On Labour Day, Freelancers Union founder Sara Horowitz wrote an article to announce and set the stage for a series for the Atlantic on the “freelance surge,” what she calls “the industrial revolution of our time.” She writes: “We haven’t seen a shift in the workforce this significant in almost 100 years when we transitioned from an agricultural to an industrial economy. Now, employees are leaving the traditional workplace and opting to piece together a professional life on their own.” Drawing upon U.S. data, she notes that:

In Canada, between 2008 and 2010, the total number of self-employed workers went up by 46, 700 (1.8 per cent increase). In that same period, the number of self-employed workers in Canada who completed some post-secondary education increased by 81,300 (up 5.1 per cent), but the number of self-employed workers with some high school education or less decreased by 38, 900 (down 1.7 per cent).* Industry Canada’s Small Business Quarterly says this “suggests that Canadians were still able to enter self-employment in spite of the recent recession,” implying, as Horowitz does in her post, that many freelancers are freelancers by choice. “While the economy has unwillingly pushed some people into independent work, many have chosen it because of greater flexibility that lets them skip the dreary office environment and focus on more personally fulfilling projects,” she writes.

The three major trends around which Horowitz will centre her series are:

1) We don’t actually know the true composition of the new workforce. After 2005, the government stopped counting independent workers in a meaningful and accurate way.
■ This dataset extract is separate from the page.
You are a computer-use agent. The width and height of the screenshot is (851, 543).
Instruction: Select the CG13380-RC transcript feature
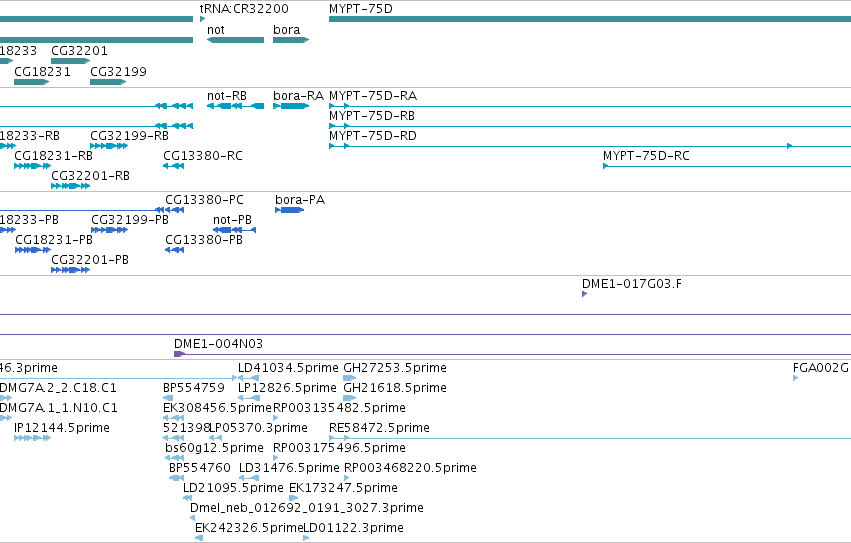(x=174, y=166)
Studies have shown that the independent workforce has grown and changed significantly since then, but the government hasn’t substantiated those results with a new, official count. Washington can’t fix what it can’t count. Since policies and budget decisions are based on data, freelancers are not being taken into account as a viable, critical component of the U.S. workforce. We’re not acknowledging their prevalence and economic contributions, let alone addressing the myriad challenges they face.

2) Jobs no longer provide the protections and security that workers used to expect. The basics ­ such as health insurance, protection from unpaid wages, a retirement plan, and unemployment insurance ­ are out of reach for one-third of working Americans. Independent workers are forced to seek them elsewhere, and if they can’t find or afford them, then they go without. Our current support system is based on a traditional employment model, where one worker must be tethered to one employer to receive those benefits. Given that fewer and fewer of us are working this way, it’s time to build a new support system that allows for the flexible and mobile way that people are working.
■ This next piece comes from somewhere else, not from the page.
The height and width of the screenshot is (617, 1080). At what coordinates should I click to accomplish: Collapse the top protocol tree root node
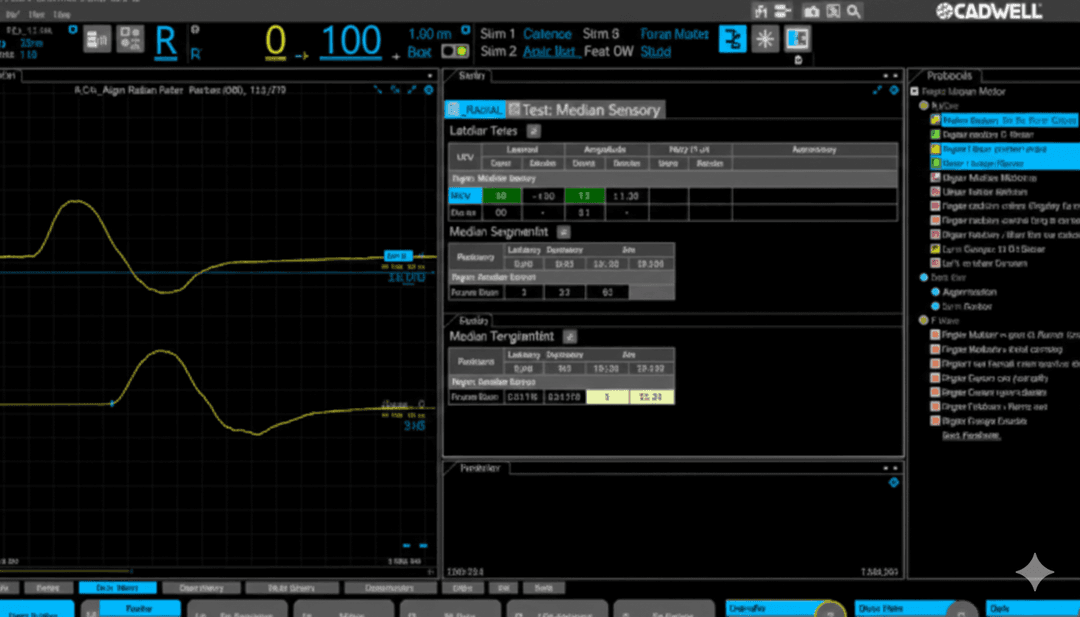(x=916, y=91)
3) This new, changing workforce needs to build economic security in profoundly new ways. For the new workforce, the New Deal is irrelevant. When it was passed in the 1930s, the New Deal provided workers with important protections and benefits ­ but those securities were built for a traditional employer-employee relationship. The New Deal has not evolved to include independent workers: no unemployment during lean times; no protections from age, race, and gender discrimination; no enforcement from the Department of Labor when employers don’t pay; and the list goes on.
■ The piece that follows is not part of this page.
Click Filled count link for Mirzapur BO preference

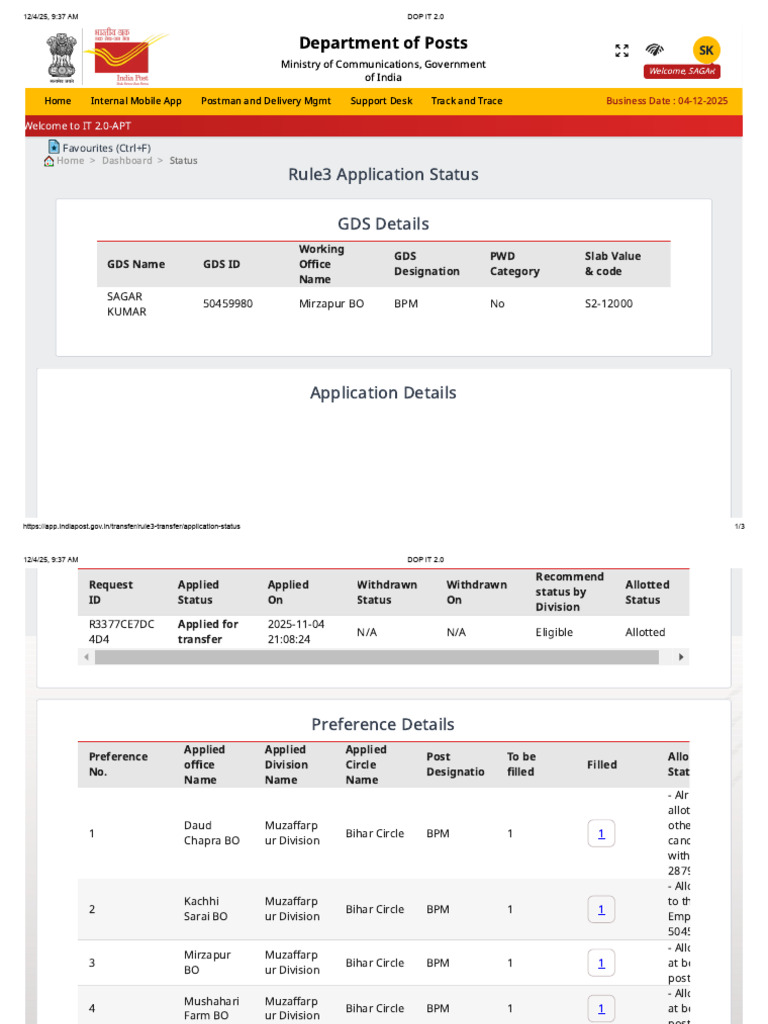601,963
Horowitz’s second article in the series argues that a “new New Deal” is needed to acknowledge and protect the growing freelance workforce. Making changes to health insurance and employment insurance policy and making it easier for freelancers to unionize will help protect their interests, and this can all be accomplished through collaboration (meaning: Horowitz is not expecting the government to come to the rescue, or do much at all, without some prodding).

Check Horowitz’s profile page on theatlantic.com soon for more articles in this series.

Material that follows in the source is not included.